Powershell Replace Characters in a String

2019-07-07 14:01发布

问题:

Using powershell, but open to other potential solutions....

I have a long string. I need to replace several sequences of characters by position in that string with a mask character (period or space). I don't know what those characters are going to be, but I know they need to be something else. I have written code using mid and iterating through the string using mid and position numbers, but that is a bit cumbersome and wondering if there is a faster/more elegant method.

Example: Given the 2 strings:

ABCDEFGHIJKLMNOPQRSTUVWXYZ
12345678901234567890123456

I want to replace characters 2-4, 8-9, 16-22, & 23 with ., yielding:

A...EFGH..KLMNOP.....VWX.Z
1...5678..123456.....234.6

I can do that with a series of MID's, but I was just wanting to know if there were some sort of faster masking function to make this happen. I have to do this through millions of rows and second count.

回答1:

Try this:

$regex = [regex]'(.).{3}(.{4}).{2}(.{6}).{5}(.{3}).(.+)'
$replace = '$1...$2..$3.....$4.$5'

('ABCDEFGHIJKLMNOPQRSTUVWXYZ',
 '12345678901234567890123456') -Replace $regex,$replace

A...EFGH..KLMNOP.....VWX.Z
1...5678..123456.....234.6

The -replace operator is slower than string.replace() for a single operation, but has the advantage of being able to operate on an array of strings, which is faster than the string method plus a foreach loop.

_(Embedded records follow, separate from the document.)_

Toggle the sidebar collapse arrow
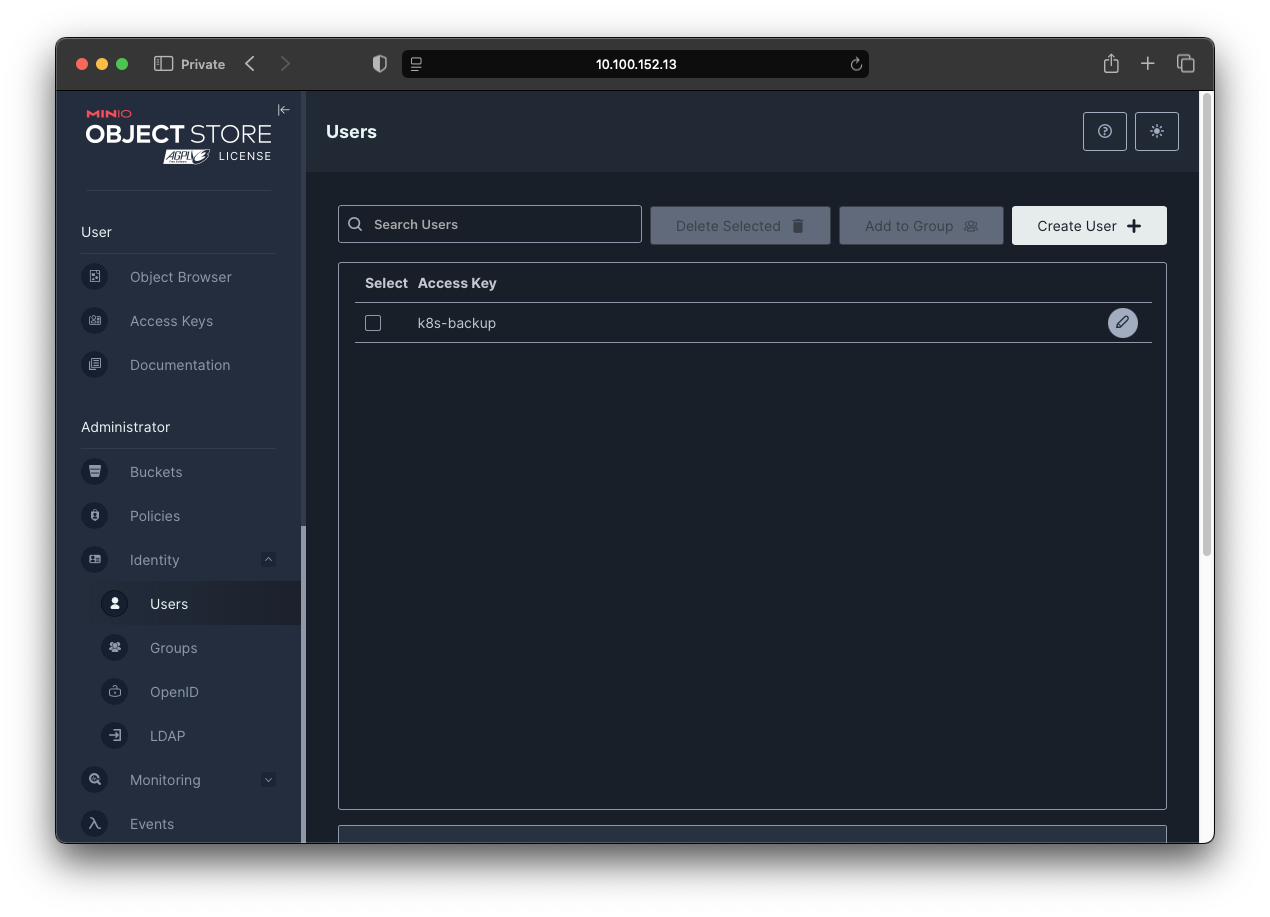 [283, 110]
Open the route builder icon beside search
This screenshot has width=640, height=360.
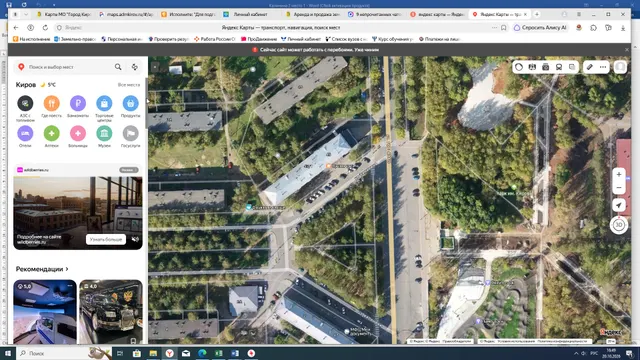[135, 67]
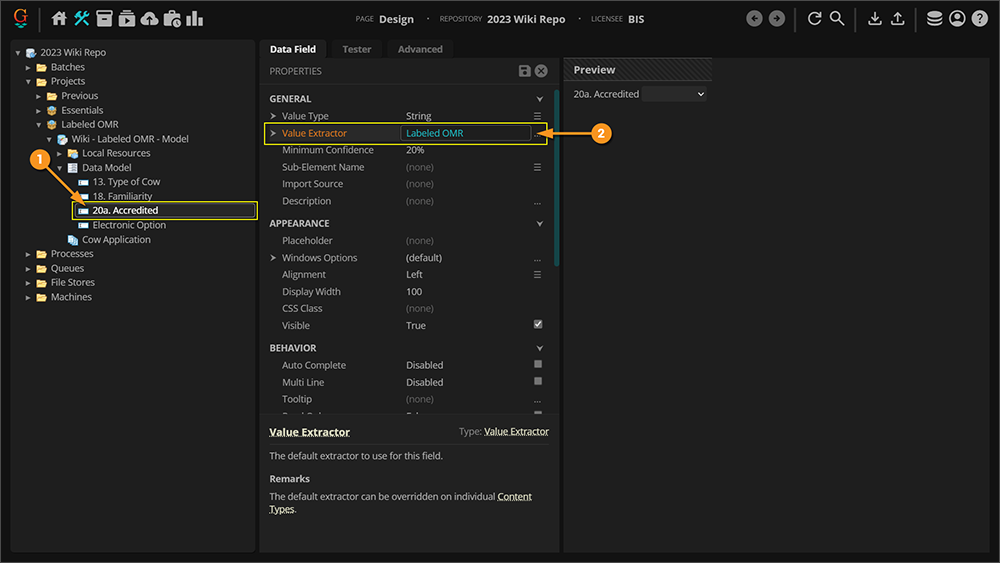Collapse the GENERAL section

pos(540,99)
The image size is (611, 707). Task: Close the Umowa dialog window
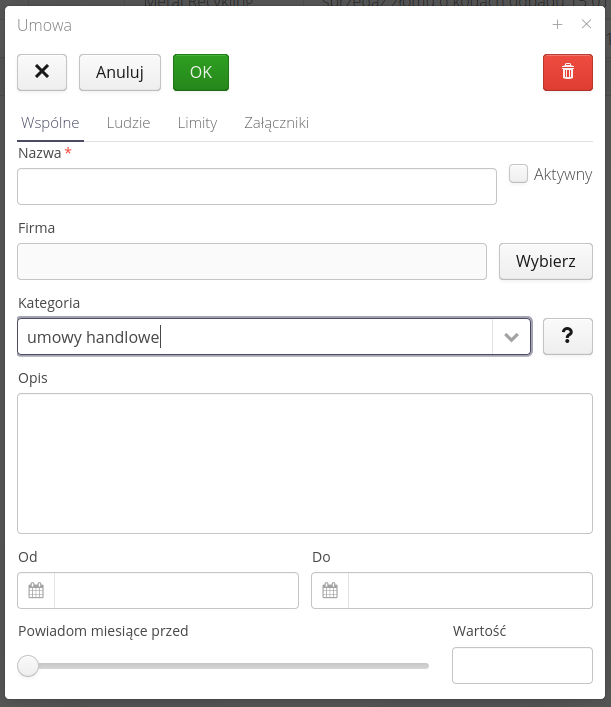click(587, 24)
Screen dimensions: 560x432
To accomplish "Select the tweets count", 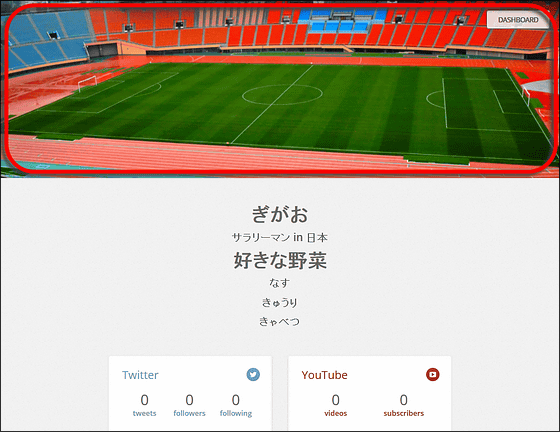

Here's a sample implementation (requires V4):

$regex =  [regex]'(.).{3}(.{4}).{2}(.{6}).{5}(.{3}).(.+)'
$replace = '$1...$2..$3.....$4.$5'

filter fix-file {
 $_ -replace $regex,$replace | 
 add-content "c:\mynewfiles\$($file.name)"
}

get-childitem c:\myfiles\*.txt -PipelineVariable file |
 get-content -ReadCount 1000 | fix-file 

If you want to use the mask method, you can generate $regex and $replace from that:

$mask  = '-...----..------.....---.-'

 $regex = [regex]($mask -replace '(-+)','($1)').replace('-','.')

 $replace = 
 ([char[]]($mask -replace '-+','-') |
  foreach {$i=1}{if ($_ -eq '.'){$_} else {'$'+$i++}} {}) -join ''

$regex.ToString()
$replace

(.)...(....)..(......).....(...).(.)
$1...$2..$3.....$4.$5


回答2:

Here another approach:

C:\PS> $mask ="-...----..------.....---.-"
C:\PS> ([char[]]'ABCDEFGHIJKLMNOPQRSTUVWXYZ' | % {$i=0}{if ($mask[$i++] -eq '-') {$_} else {'.'}}) -join ''

A...EFGH..KLMNOP.....VWX.Z

And if we are going to take advantage of V4 features :-), try this:

C:\PS> $i=0;([char[]]'ABCDEFGHIJKLMNOPQRSTUVWXYZ').Foreach({if ($mask[$i++] -eq '-') {$_} else {'.'}}) -join ''


回答3:

Here yet another approach:

C:\PS> $mask = "{0}...{4}{5}{6}{7}..{10}{11}{12}{13}{14}{15}.....{21}{22}{23}.{25}"
C:\PS> $singlecharstrings = [string[]][char[]]'ABCDEFGHIJKLMNOPQRSTUVWXYZ'
C:\PS> $mask -f $singlecharstrings

A...EFGH..KLMNOP.....VWX.Z